Thank you for your reply. Is
Thank you for your reply.
Is it safe to say that Google's tracking tracks user interaction more accurately? Or, is there the possibility that Google misses some types of actual transactions in the process due to this method?
There are a bunch of ways to track what visitors are doing.
Google's tracking does a pretty decent job (actually for our purposes, a great job) at tracking where users click (so long as they are links to internal links - you have to do some setup work if you want it to track outgoing links). It won't necessarily track everything (like bots as they do not enable javascript or users that have javascript disabled). You can use software like awstats or webalizer to log anything requested on your site as they look at your site's log files (though it will track bots and they may not be what you are after). You can find a fairly decent discussion on usage of Google Analytics / AWStats at http://www.webmasterworld.com/analytics/3227679.htm (though the article is a little old ;))
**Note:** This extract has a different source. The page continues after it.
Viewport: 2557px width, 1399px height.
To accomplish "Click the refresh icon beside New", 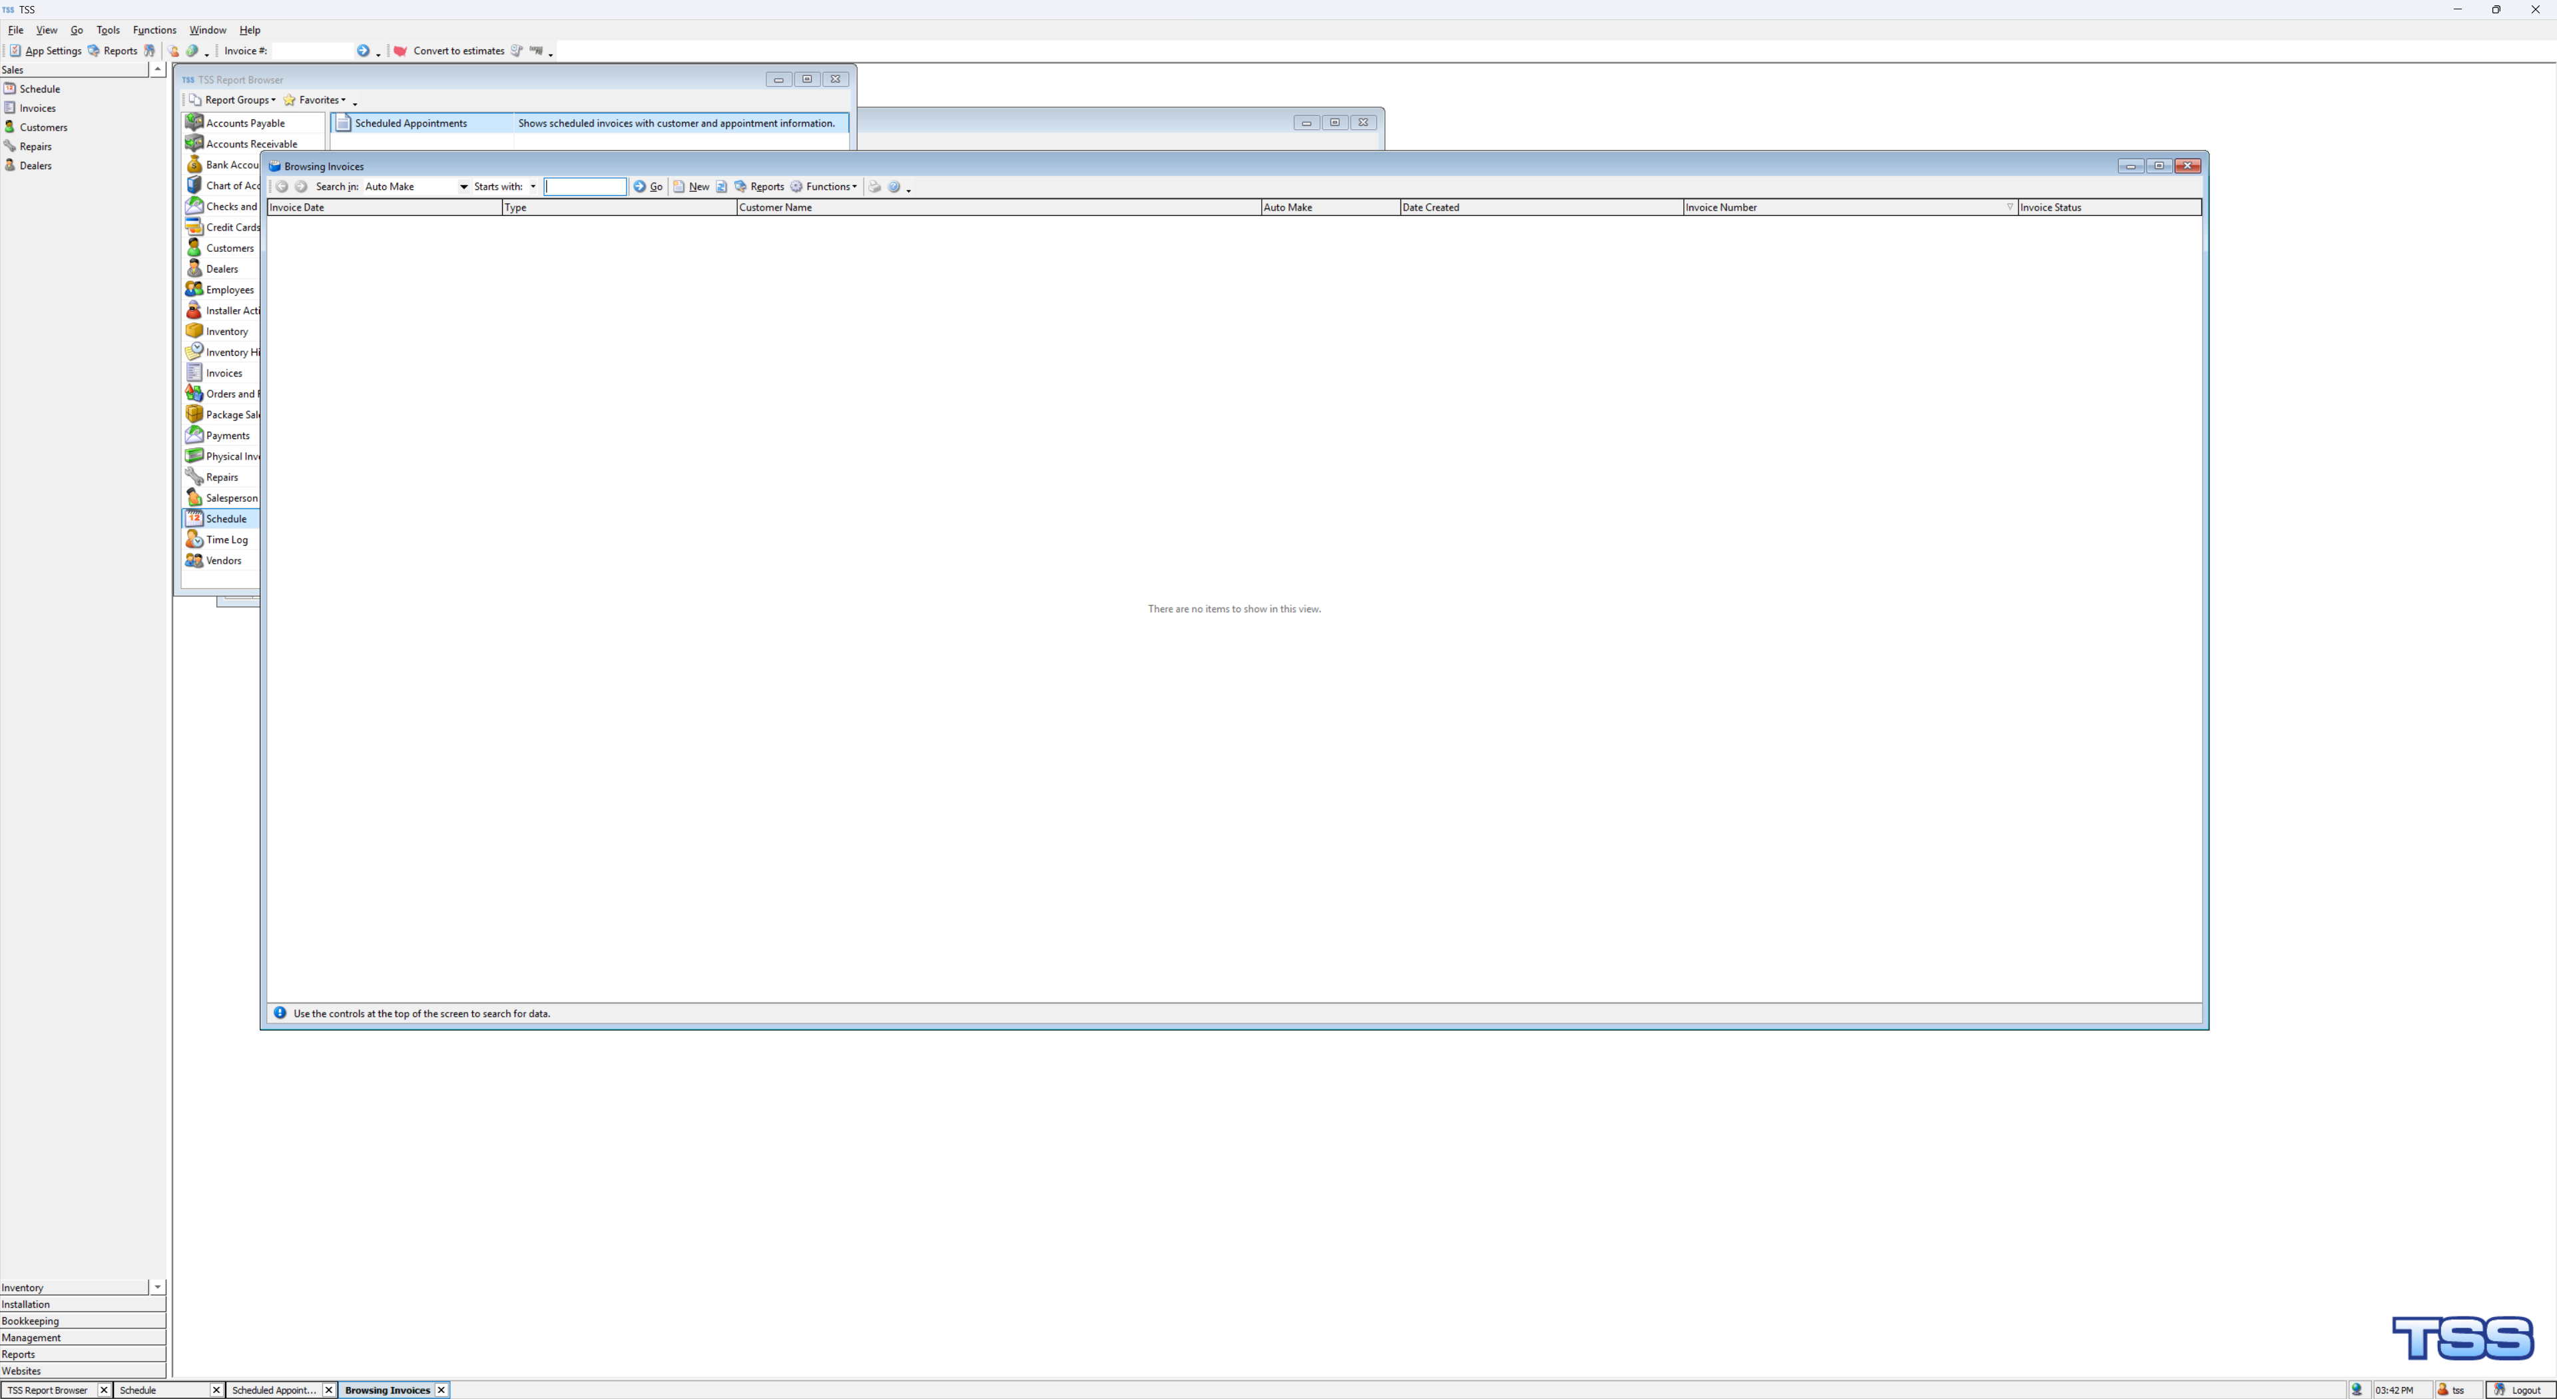I will [x=722, y=187].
At our workplace, we have been experimenting with the click_heatmap module to see where users click on our pages (for now, only testing against the home page of our IT website). We have seen some interesting results about content users absolutely don't click for and links users click to. Its also helped us gauge on likely areas that users do not bother reading (so the site will be going through some fair revisions down the line).
Thank you for your reply.
I'll definitely look into your suggestion further.